▸ WHAT YOU WILL DO: Could you turn everything from the start of the entries down to the line containing "click(178, 464)" into a numbered list, skipping any blank lines and leaving the pictures out?

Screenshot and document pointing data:
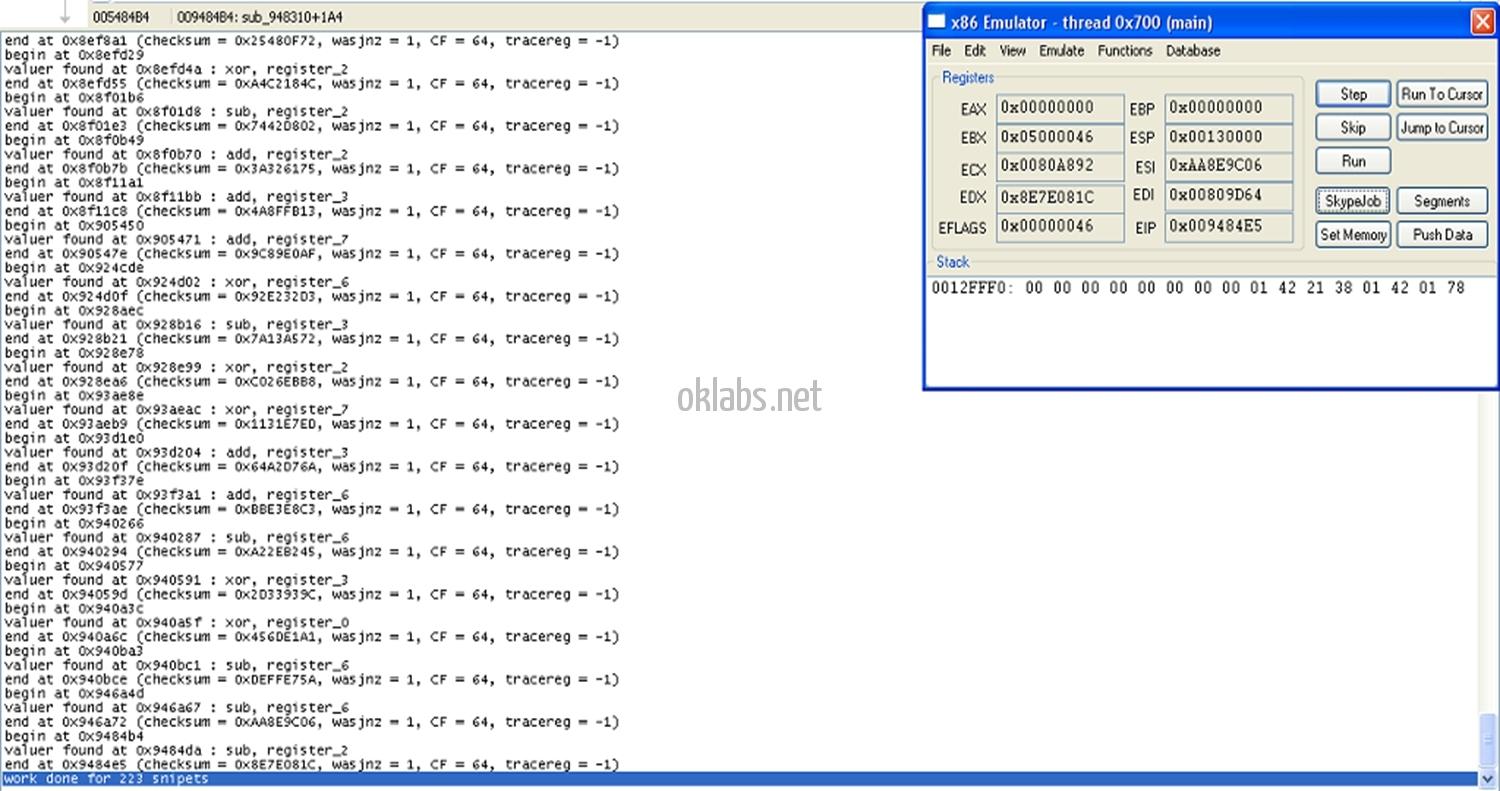Open the Functions menu
The height and width of the screenshot is (791, 1500).
[1125, 51]
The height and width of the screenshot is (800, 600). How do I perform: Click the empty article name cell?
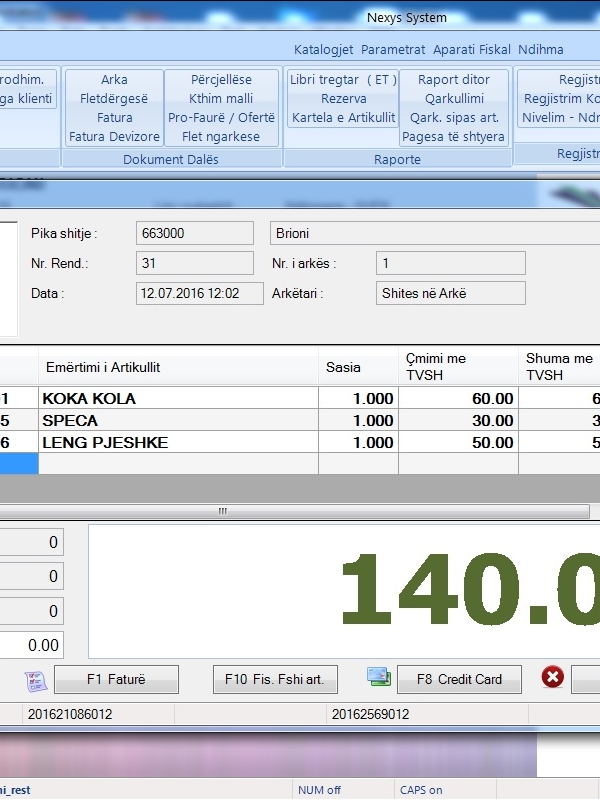click(178, 464)
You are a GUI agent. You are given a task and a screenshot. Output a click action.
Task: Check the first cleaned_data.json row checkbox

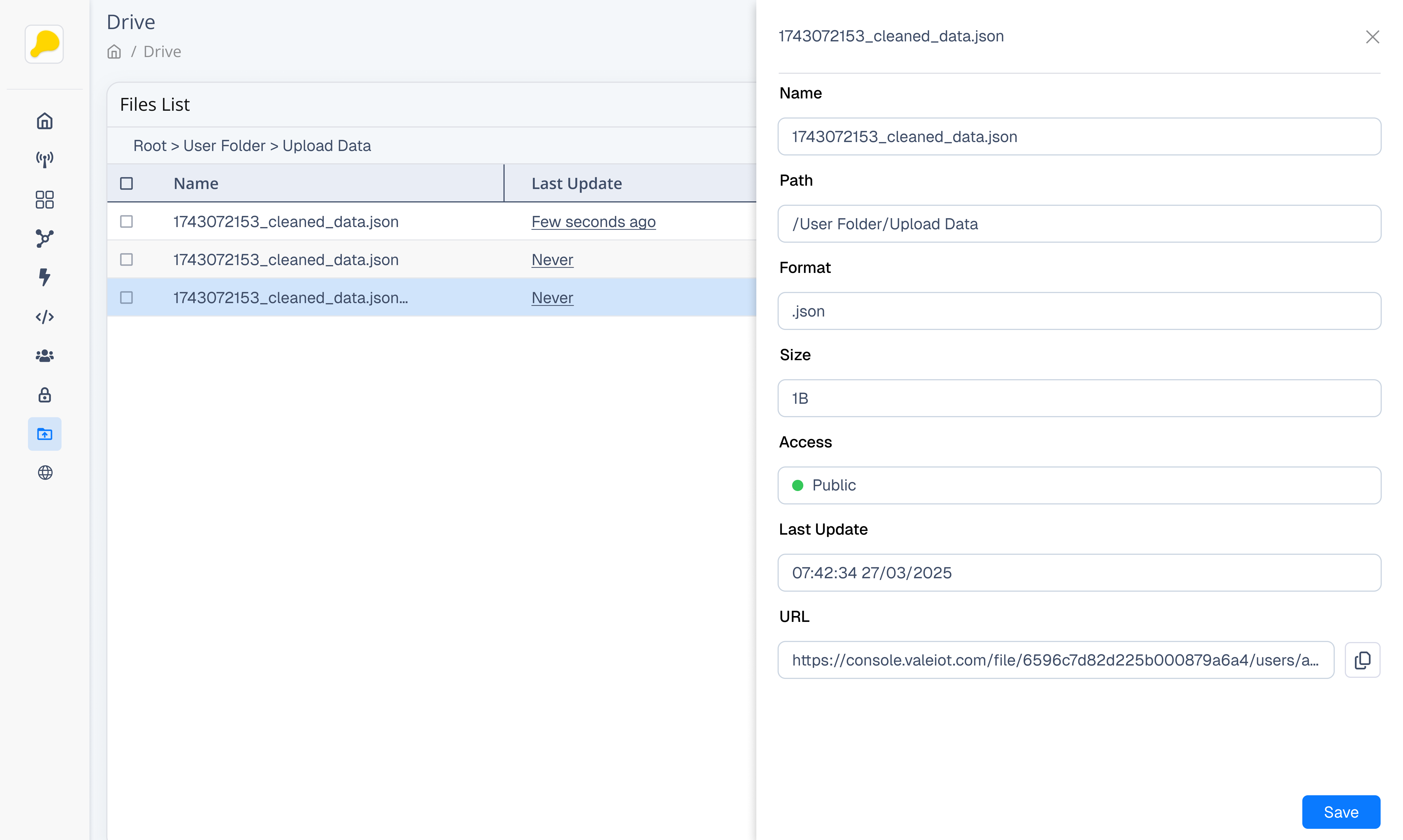pyautogui.click(x=126, y=221)
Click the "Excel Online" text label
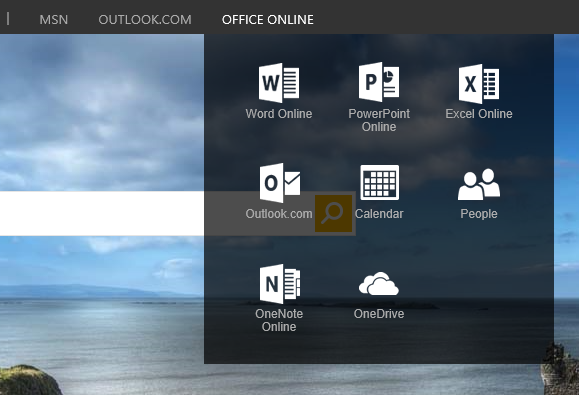Viewport: 579px width, 395px height. (x=479, y=114)
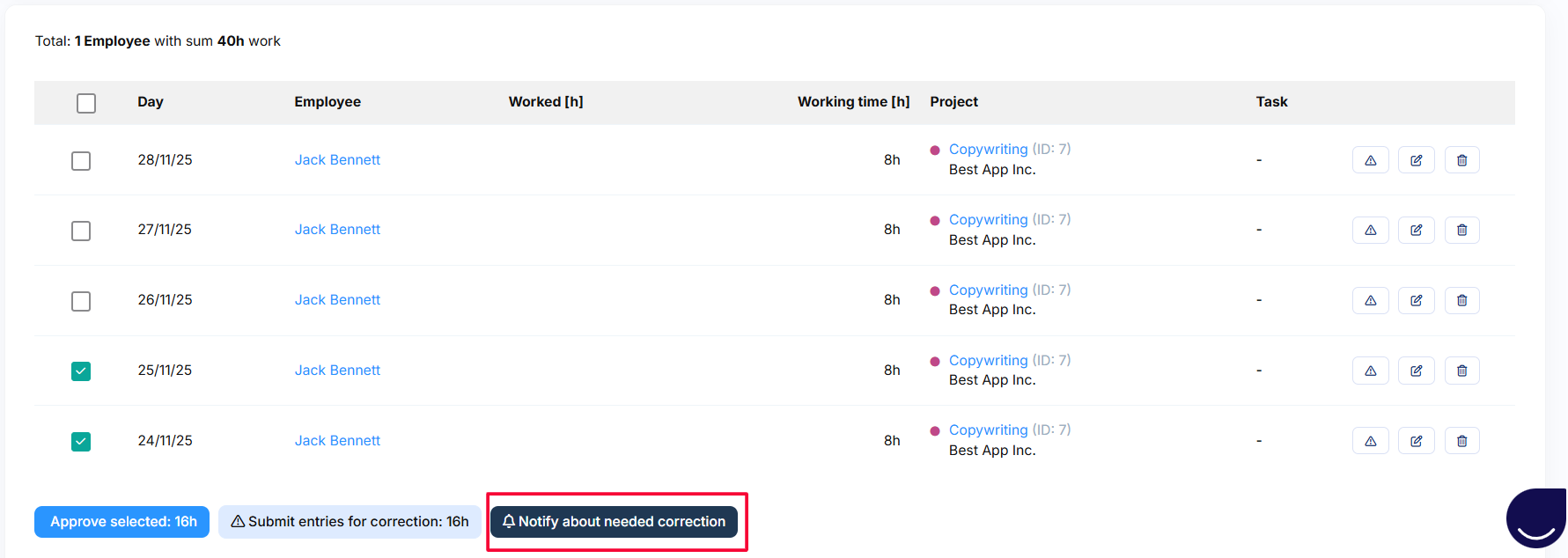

▸ SOLUTION FOR THIS PROBLEM:
1. Open the Functions menu
2. The height and width of the screenshot is (791, 1500).
3. [1125, 51]
4. The height and width of the screenshot is (800, 600). How do I perform: Click the empty article name cell?
5. click(178, 464)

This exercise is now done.